Breaking Code

April 8, 2013

A Python example on finding connected components in a graph

Filed under: Programming — Tags: , , — Mario Vilas @ 10:30 pm

Today I’ve been coding a solution for a problem we’ve encountered with @ggdaniel (cr0hn) during the development of GoLismero 2.0. It called for an implementation of an algorithm to find connected components in an undirected graph. You can find the source code at the bottom of this post.


A graph algorithm a day keeps the CS doctor away…

Suppose we have an undirected graph (connected by lines rather than arrows) in which we can find one or more “islands” of nodes that form connections to each other, but not to nodes in other “islands”. In graph theory, these “islands” are called connected components. In the image below, we see a graph with three connected components:

Example graph with three connected components. Image from Wikipedia.

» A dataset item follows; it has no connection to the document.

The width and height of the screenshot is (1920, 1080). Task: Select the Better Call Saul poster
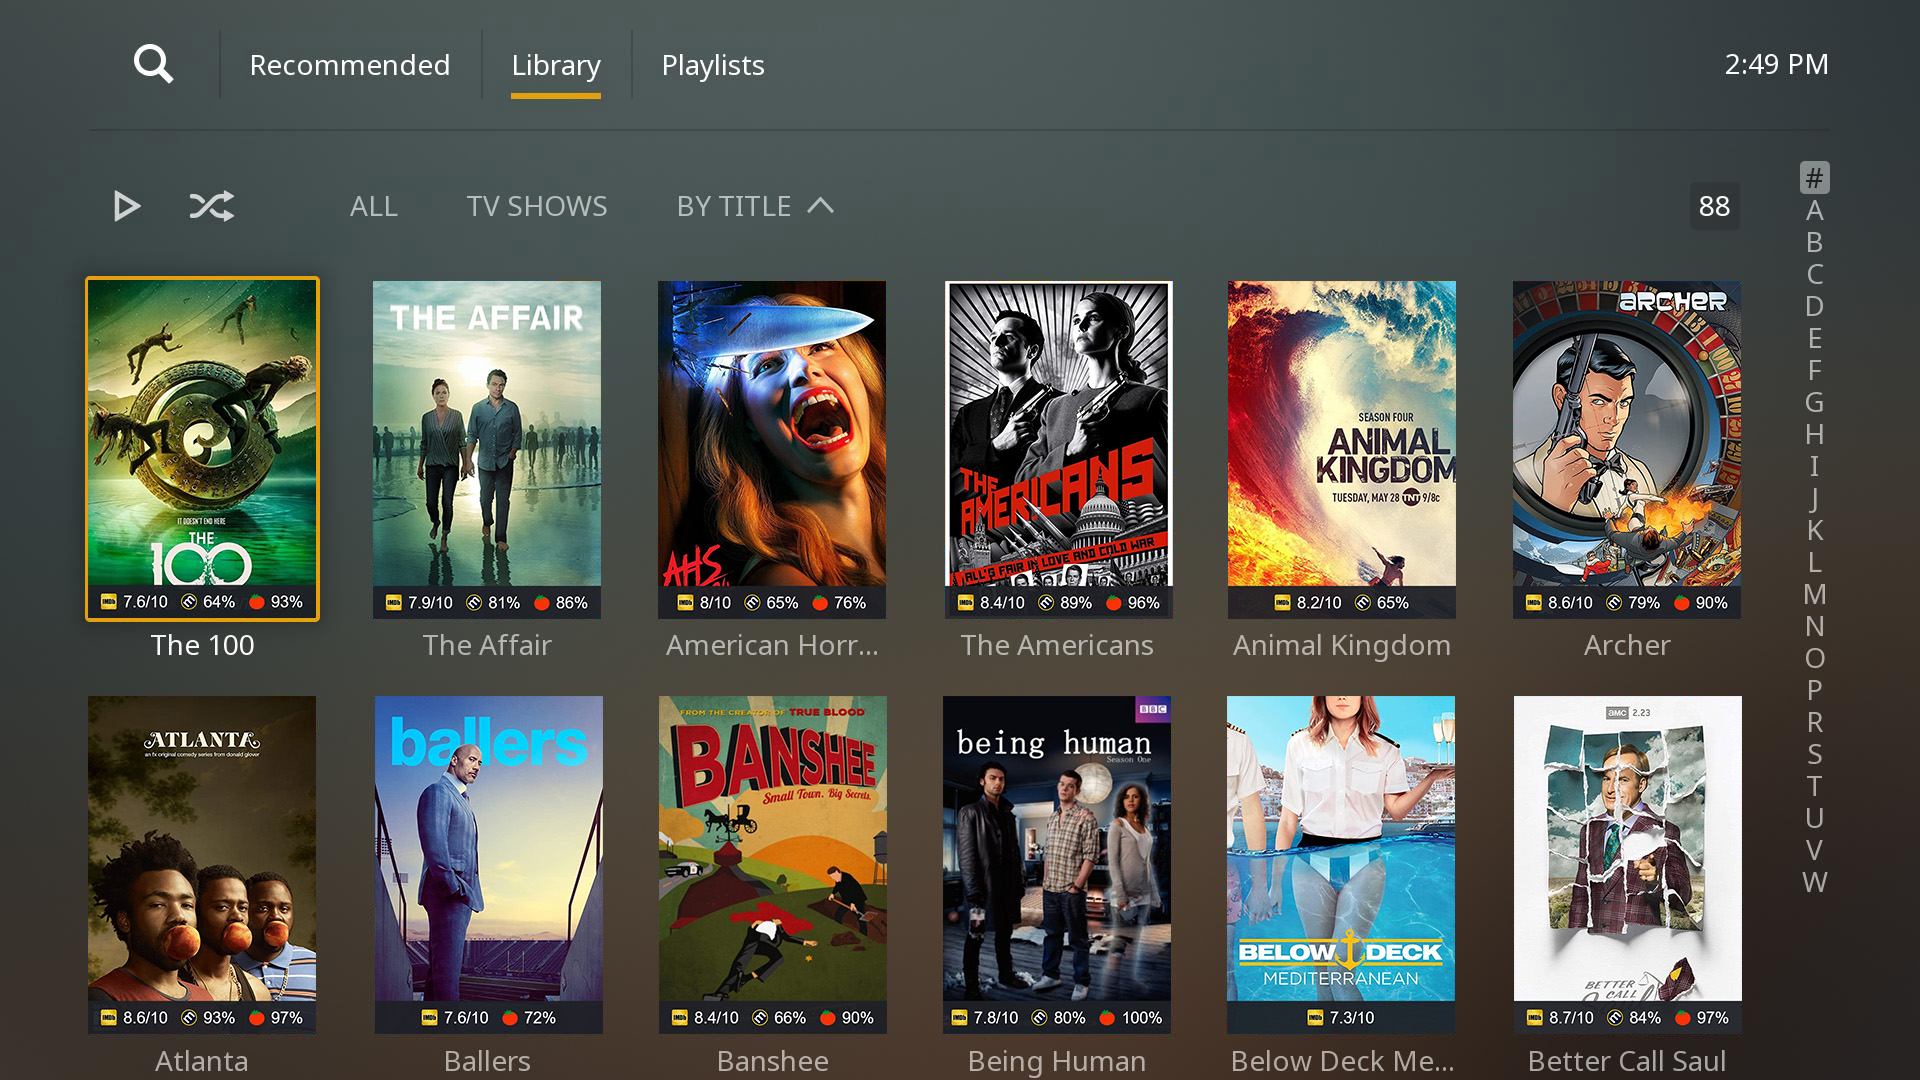[1627, 862]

Now, suppose we have a set containing all nodes, and we can visit each node to know what are its neighbors, that is, the other nodes it’s connected to. We want to find all the connected components and put their nodes into separate sets. How would we do that?

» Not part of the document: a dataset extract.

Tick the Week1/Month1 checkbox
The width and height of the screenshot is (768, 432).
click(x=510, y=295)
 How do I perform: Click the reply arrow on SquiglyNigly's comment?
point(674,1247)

Luckily, according to the Internet (what would I do without it! get a “proper” job I guess) there’s a well known algorithm to solve this problem. :) and it would go more or less like this. Grab a random node from the graph, and add it to a new set. Now get all the neighbors of this node, discard the ones we already visited (so we don’t get stuck in an infinite loop), add them to the set, and keep doing the same thing from the beginning with each neighbor, recursively. When we’re done visiting neighbors, that means we finished finding one of the connected components – we can start over with a new random node we haven’t visited yet to find the next connected component, and so on until we visited all the nodes.

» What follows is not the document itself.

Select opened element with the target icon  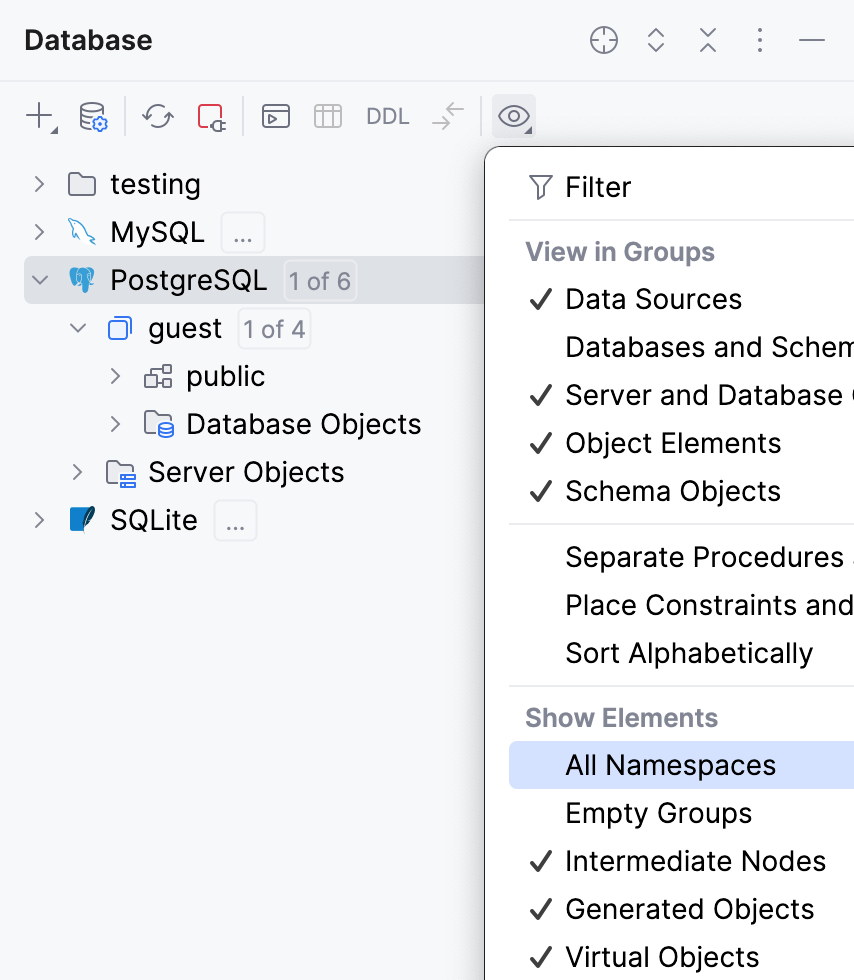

Confused? Let’s start over, this time with an example.

connected-components-1

In the above example we’d start with a set containing 5 nodes (A through E), where B is connected to A and D, and C is connected to E. So let’s pick a random node, say C. We paint C in blue and get the neighbors, in this case it’s just E. Now we visit E, so we paint it blue and get the neighbors, now it’s C again. Since we already visited C (we know because it’s already painted blue) we discard it. Now we have no more nodes to visit, so we’re finished getting the first connected component.

connected-components-2

But that was the easy one, and we’ve still got 3 more nodes to go. Let’s pick a random one from the ones we didn’t visit yet, that is, the nodes that remain gray (A, B and D), for example A. We paint it green and get the neighbors, which is just B. Now we visit B, paint it green and get the neighbors, A and D. But A was already visited (it’s green already) so we discard it, leaving only D. Finally we visit D, paint it green, and get its neighbor B. Since B was already visited we discard it. This leaves no more nodes to visit, and we’re finished.

connected-components-3


But what was the problem I was trying to solve?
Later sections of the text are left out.